Hand back each record exactly as you find it.

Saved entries
——————————
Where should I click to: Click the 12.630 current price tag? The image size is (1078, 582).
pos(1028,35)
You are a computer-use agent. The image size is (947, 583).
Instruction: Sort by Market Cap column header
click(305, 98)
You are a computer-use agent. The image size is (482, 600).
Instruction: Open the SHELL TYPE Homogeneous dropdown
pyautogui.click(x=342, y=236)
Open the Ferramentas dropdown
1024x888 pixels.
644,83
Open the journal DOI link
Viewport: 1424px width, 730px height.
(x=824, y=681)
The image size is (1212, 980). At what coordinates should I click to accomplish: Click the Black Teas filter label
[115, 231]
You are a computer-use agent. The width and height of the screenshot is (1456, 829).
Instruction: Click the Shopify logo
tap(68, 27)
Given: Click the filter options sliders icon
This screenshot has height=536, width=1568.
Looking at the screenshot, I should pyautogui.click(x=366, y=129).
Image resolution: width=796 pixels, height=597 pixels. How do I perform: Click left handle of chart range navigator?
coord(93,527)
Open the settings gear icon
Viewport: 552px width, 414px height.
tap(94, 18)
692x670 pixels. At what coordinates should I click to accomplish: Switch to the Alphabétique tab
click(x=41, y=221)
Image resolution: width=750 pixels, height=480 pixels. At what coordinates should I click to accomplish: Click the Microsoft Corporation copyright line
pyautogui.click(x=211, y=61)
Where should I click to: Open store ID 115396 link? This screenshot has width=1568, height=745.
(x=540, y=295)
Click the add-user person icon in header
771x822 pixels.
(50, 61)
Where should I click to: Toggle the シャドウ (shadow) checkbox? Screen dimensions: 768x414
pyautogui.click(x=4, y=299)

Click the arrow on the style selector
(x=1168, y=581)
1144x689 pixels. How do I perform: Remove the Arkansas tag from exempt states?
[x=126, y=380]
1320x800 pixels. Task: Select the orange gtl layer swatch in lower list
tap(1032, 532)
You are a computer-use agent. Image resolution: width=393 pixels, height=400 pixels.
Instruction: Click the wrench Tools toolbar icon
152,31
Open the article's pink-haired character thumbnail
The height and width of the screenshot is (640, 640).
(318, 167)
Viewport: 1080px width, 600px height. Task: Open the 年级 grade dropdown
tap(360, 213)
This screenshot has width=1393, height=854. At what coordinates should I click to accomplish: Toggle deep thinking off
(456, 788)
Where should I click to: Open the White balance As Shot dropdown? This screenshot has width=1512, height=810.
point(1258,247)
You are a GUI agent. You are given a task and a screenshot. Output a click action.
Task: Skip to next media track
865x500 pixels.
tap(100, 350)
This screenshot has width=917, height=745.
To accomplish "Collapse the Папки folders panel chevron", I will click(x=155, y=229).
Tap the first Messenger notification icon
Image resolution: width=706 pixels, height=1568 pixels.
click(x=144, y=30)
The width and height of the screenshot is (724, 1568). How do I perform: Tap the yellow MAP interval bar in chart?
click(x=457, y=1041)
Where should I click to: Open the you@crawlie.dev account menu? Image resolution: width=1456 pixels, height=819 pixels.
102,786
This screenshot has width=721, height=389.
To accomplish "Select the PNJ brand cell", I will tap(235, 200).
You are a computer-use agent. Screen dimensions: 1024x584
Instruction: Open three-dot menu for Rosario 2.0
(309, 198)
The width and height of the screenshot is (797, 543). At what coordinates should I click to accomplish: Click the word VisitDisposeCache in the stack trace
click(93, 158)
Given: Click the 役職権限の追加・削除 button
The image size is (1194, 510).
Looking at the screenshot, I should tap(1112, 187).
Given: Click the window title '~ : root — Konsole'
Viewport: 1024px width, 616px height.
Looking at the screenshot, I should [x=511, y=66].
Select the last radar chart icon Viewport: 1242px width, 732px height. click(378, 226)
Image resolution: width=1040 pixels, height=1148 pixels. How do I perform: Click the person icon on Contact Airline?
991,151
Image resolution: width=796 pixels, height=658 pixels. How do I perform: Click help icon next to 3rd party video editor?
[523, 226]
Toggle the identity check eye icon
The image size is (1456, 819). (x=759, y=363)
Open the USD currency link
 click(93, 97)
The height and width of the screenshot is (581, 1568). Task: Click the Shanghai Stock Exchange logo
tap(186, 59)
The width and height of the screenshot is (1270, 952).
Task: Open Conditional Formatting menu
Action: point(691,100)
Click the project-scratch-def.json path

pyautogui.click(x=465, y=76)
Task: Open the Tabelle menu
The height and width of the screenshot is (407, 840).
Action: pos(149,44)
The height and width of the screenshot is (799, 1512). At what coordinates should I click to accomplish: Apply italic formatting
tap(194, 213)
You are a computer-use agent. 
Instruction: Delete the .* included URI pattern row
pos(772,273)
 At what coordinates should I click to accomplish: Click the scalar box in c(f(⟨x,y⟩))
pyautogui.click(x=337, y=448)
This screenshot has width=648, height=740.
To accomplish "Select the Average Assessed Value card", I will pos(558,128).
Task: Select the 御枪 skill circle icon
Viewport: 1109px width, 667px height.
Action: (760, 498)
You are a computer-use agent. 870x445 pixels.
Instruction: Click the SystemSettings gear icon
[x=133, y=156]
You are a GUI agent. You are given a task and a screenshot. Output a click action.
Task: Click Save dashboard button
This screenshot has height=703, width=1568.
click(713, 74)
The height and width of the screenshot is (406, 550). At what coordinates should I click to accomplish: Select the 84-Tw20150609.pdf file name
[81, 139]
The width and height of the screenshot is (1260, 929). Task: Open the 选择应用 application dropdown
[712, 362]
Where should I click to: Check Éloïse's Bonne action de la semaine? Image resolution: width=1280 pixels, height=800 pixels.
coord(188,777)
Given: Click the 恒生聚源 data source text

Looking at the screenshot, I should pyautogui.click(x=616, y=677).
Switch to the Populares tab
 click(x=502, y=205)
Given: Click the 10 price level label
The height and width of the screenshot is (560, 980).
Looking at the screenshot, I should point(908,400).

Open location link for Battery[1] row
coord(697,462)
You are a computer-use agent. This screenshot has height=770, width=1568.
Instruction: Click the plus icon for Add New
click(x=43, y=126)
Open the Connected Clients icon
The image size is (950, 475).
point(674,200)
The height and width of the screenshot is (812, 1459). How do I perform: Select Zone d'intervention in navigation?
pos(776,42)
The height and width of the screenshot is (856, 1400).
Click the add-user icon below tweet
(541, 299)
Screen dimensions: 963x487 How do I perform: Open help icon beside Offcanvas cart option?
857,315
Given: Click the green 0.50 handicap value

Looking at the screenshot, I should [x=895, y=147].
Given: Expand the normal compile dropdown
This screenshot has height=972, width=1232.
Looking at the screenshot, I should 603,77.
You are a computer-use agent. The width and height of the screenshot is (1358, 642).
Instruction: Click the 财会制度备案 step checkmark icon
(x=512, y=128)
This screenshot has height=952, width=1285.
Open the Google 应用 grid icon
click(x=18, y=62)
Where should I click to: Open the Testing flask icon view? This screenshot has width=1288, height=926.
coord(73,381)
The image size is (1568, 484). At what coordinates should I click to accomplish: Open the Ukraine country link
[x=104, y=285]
——————————
→ **Output**
Where should I click to: Click the 12.630 current price tag? The image size is (1078, 582).
pos(1028,35)
You are a computer-use agent. The image size is (947, 583).
Instruction: Sort by Market Cap column header
click(305, 98)
You are a computer-use agent. The image size is (482, 600).
Instruction: Open the SHELL TYPE Homogeneous dropdown
pyautogui.click(x=342, y=236)
Open the Ferramentas dropdown
1024x888 pixels.
644,83
Open the journal DOI link
Viewport: 1424px width, 730px height.
(x=824, y=681)
The image size is (1212, 980). At what coordinates should I click to accomplish: Click the Black Teas filter label
[115, 231]
You are a computer-use agent. The width and height of the screenshot is (1456, 829).
Instruction: Click the Shopify logo
tap(68, 27)
Given: Click the filter options sliders icon
This screenshot has height=536, width=1568.
Looking at the screenshot, I should pyautogui.click(x=366, y=129).
Image resolution: width=796 pixels, height=597 pixels. How do I perform: Click left handle of chart range navigator?
coord(93,527)
Open the settings gear icon
Viewport: 552px width, 414px height.
tap(94, 18)
692x670 pixels. At what coordinates should I click to accomplish: Switch to the Alphabétique tab
click(x=41, y=221)
Image resolution: width=750 pixels, height=480 pixels. At what coordinates should I click to accomplish: Click the Microsoft Corporation copyright line
pyautogui.click(x=211, y=61)
Where should I click to: Open store ID 115396 link? This screenshot has width=1568, height=745.
(x=540, y=295)
Click the add-user person icon in header
771x822 pixels.
(50, 61)
Where should I click to: Toggle the シャドウ (shadow) checkbox? Screen dimensions: 768x414
pyautogui.click(x=4, y=299)

Click the arrow on the style selector
(x=1168, y=581)
1144x689 pixels. How do I perform: Remove the Arkansas tag from exempt states?
[x=126, y=380]
1320x800 pixels. Task: Select the orange gtl layer swatch in lower list
tap(1032, 532)
You are a computer-use agent. Image resolution: width=393 pixels, height=400 pixels.
Instruction: Click the wrench Tools toolbar icon
152,31
Open the article's pink-haired character thumbnail
The height and width of the screenshot is (640, 640).
(318, 167)
Viewport: 1080px width, 600px height. Task: Open the 年级 grade dropdown
tap(360, 213)
This screenshot has width=1393, height=854. At what coordinates should I click to accomplish: Toggle deep thinking off
(456, 788)
Where should I click to: Open the White balance As Shot dropdown? This screenshot has width=1512, height=810.
point(1258,247)
You are a GUI agent. You are given a task and a screenshot. Output a click action.
Task: Skip to next media track
865x500 pixels.
tap(100, 350)
This screenshot has width=917, height=745.
To accomplish "Collapse the Папки folders panel chevron", I will click(x=155, y=229).
Tap the first Messenger notification icon
Image resolution: width=706 pixels, height=1568 pixels.
click(x=144, y=30)
The width and height of the screenshot is (724, 1568). How do I perform: Tap the yellow MAP interval bar in chart?
click(x=457, y=1041)
Where should I click to: Open the you@crawlie.dev account menu? Image resolution: width=1456 pixels, height=819 pixels.
102,786
This screenshot has width=721, height=389.
To accomplish "Select the PNJ brand cell", I will tap(235, 200).
You are a computer-use agent. Screen dimensions: 1024x584
Instruction: Open three-dot menu for Rosario 2.0
(309, 198)
The width and height of the screenshot is (797, 543). At what coordinates should I click to accomplish: Click the word VisitDisposeCache in the stack trace
click(93, 158)
Given: Click the 役職権限の追加・削除 button
The image size is (1194, 510).
Looking at the screenshot, I should tap(1112, 187).
Given: Click the window title '~ : root — Konsole'
Viewport: 1024px width, 616px height.
Looking at the screenshot, I should [x=511, y=66].
Select the last radar chart icon Viewport: 1242px width, 732px height. click(378, 226)
Image resolution: width=1040 pixels, height=1148 pixels. How do I perform: Click the person icon on Contact Airline?
991,151
Image resolution: width=796 pixels, height=658 pixels. How do I perform: Click help icon next to 3rd party video editor?
[523, 226]
Toggle the identity check eye icon
The image size is (1456, 819). (x=759, y=363)
Open the USD currency link
 click(93, 97)
The height and width of the screenshot is (581, 1568). Task: Click the Shanghai Stock Exchange logo
tap(186, 59)
The width and height of the screenshot is (1270, 952).
Task: Open Conditional Formatting menu
Action: point(691,100)
Click the project-scratch-def.json path

pyautogui.click(x=465, y=76)
Task: Open the Tabelle menu
The height and width of the screenshot is (407, 840).
Action: pos(149,44)
The height and width of the screenshot is (799, 1512). At what coordinates should I click to accomplish: Apply italic formatting
tap(194, 213)
You are a computer-use agent. 
Instruction: Delete the .* included URI pattern row
pos(772,273)
 At what coordinates should I click to accomplish: Click the scalar box in c(f(⟨x,y⟩))
pyautogui.click(x=337, y=448)
This screenshot has width=648, height=740.
To accomplish "Select the Average Assessed Value card", I will pos(558,128).
Task: Select the 御枪 skill circle icon
Viewport: 1109px width, 667px height.
Action: (760, 498)
You are a computer-use agent. 870x445 pixels.
Instruction: Click the SystemSettings gear icon
[x=133, y=156]
You are a GUI agent. You are given a task and a screenshot. Output a click action.
Task: Click Save dashboard button
This screenshot has height=703, width=1568.
click(713, 74)
The height and width of the screenshot is (406, 550). At what coordinates should I click to accomplish: Select the 84-Tw20150609.pdf file name
[81, 139]
The width and height of the screenshot is (1260, 929). Task: Open the 选择应用 application dropdown
[712, 362]
Where should I click to: Check Éloïse's Bonne action de la semaine? Image resolution: width=1280 pixels, height=800 pixels.
coord(188,777)
Given: Click the 恒生聚源 data source text

Looking at the screenshot, I should pyautogui.click(x=616, y=677).
Switch to the Populares tab
 click(x=502, y=205)
Given: Click the 10 price level label
The height and width of the screenshot is (560, 980).
Looking at the screenshot, I should point(908,400).

Open location link for Battery[1] row
coord(697,462)
You are a computer-use agent. This screenshot has height=770, width=1568.
Instruction: Click the plus icon for Add New
click(x=43, y=126)
Open the Connected Clients icon
The image size is (950, 475).
point(674,200)
The height and width of the screenshot is (812, 1459). How do I perform: Select Zone d'intervention in navigation?
pos(776,42)
The height and width of the screenshot is (856, 1400).
Click the add-user icon below tweet
(541, 299)
Screen dimensions: 963x487 How do I perform: Open help icon beside Offcanvas cart option?
857,315
Given: Click the green 0.50 handicap value

Looking at the screenshot, I should [x=895, y=147].
Given: Expand the normal compile dropdown
This screenshot has height=972, width=1232.
Looking at the screenshot, I should 603,77.
You are a computer-use agent. The width and height of the screenshot is (1358, 642).
Instruction: Click the 财会制度备案 step checkmark icon
(x=512, y=128)
This screenshot has height=952, width=1285.
Open the Google 应用 grid icon
click(x=18, y=62)
Where should I click to: Open the Testing flask icon view? This screenshot has width=1288, height=926.
coord(73,381)
The image size is (1568, 484). At what coordinates should I click to accomplish: Open the Ukraine country link
[x=104, y=285]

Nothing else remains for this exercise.